- **PAGE**
>> START

What makes Sense8 unique is how it breaks out of the structure of the conventional action show. There are big fight scenes (really good ones) and chases. But the show gives equal time to set pieces where the characters listen to music or have sex. Its as if the Wachowskis and co-creator Joe Straczynski are saying, “Action is great. We love action. But what happens if we apply an action movie aesthetic to the quiet bits in life?”

There’s no way anything like Sense8 would fly on network television. Even HBO would have issues with this show,  which blends a bunch of genres, none of which are in the “gritty Masterpiece Theater” style epitomized by The Sopranos and Game of Thrones. Sense8 can only thrive on a channel that targets niche audiences and encourages them to spend an extended amount of time getting to know a diverse set of characters. In other words, Netflix.

Even on Netflix, Sense8’s success is far from assured. The show seems to have done well with its fans, but the critical response has been mixed and there’s no sign that it’s a viewing numbers juggernaut. It’s hard to tell what metrics Netflix uses to judge success, and Sense8 may be too niche, too hardcore.

I wouldn’t bet against Sense8 having a major impact on television, though. Both the Wachowskis and Straczynski have a history of seeing around the corner, doing work that sets a standard for later entertainment. The Matrix revolutionized the way Western action movies were filmed. Babylon 5 introduced the tightly serialized approach to television drama.

Sense8 uses the structure of its channel — short seasons, a release schedule that favors watching several episodes at once, no commercials to enforce traditional act breaks — and uses it to tell stories in a new way. And television is not the only form of entertainment that may be changing with the times.

 The VR Sense8tion

The gestalt opinion emerging from this year’s Electronic Entertainment Expo seems to be that virtual reality has finally arrived. VR headsets and controls are now good enough for consumers to use, though they’re still more likely to be picked up by early adopters than the mass market.

>> END

- **DATASET CONTENT**
>> START

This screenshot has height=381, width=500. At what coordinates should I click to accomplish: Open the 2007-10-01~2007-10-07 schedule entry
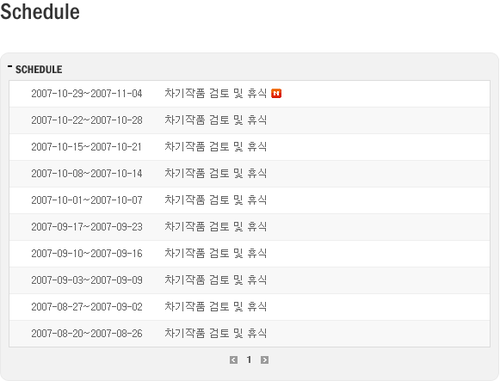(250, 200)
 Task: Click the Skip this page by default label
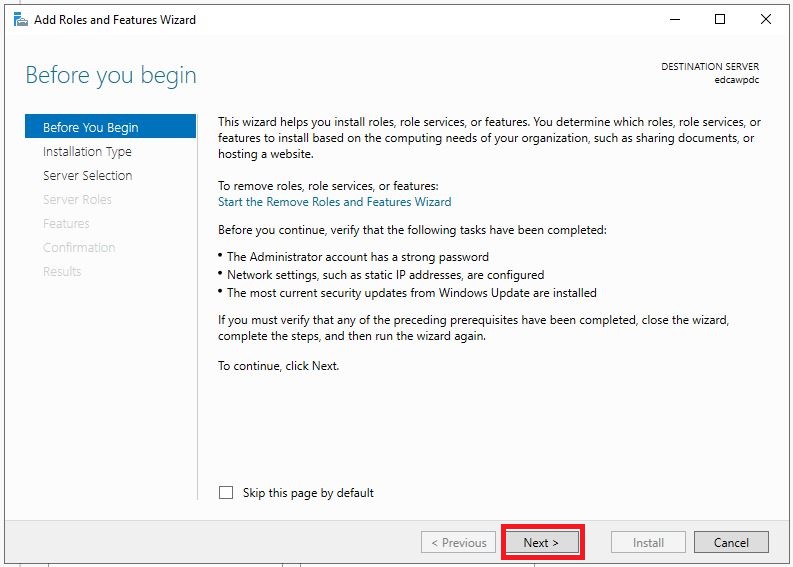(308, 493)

>> END

- **WHAT IS ASKED**
Transcribe the passage on Sense8 word for word, between "The gestalt opinion" and "the mass market.", inclusive.

- **ANSWER BELOW**
The gestalt opinion emerging from this year’s Electronic Entertainment Expo seems to be that virtual reality has finally arrived. VR headsets and controls are now good enough for consumers to use, though they’re still more likely to be picked up by early adopters than the mass market.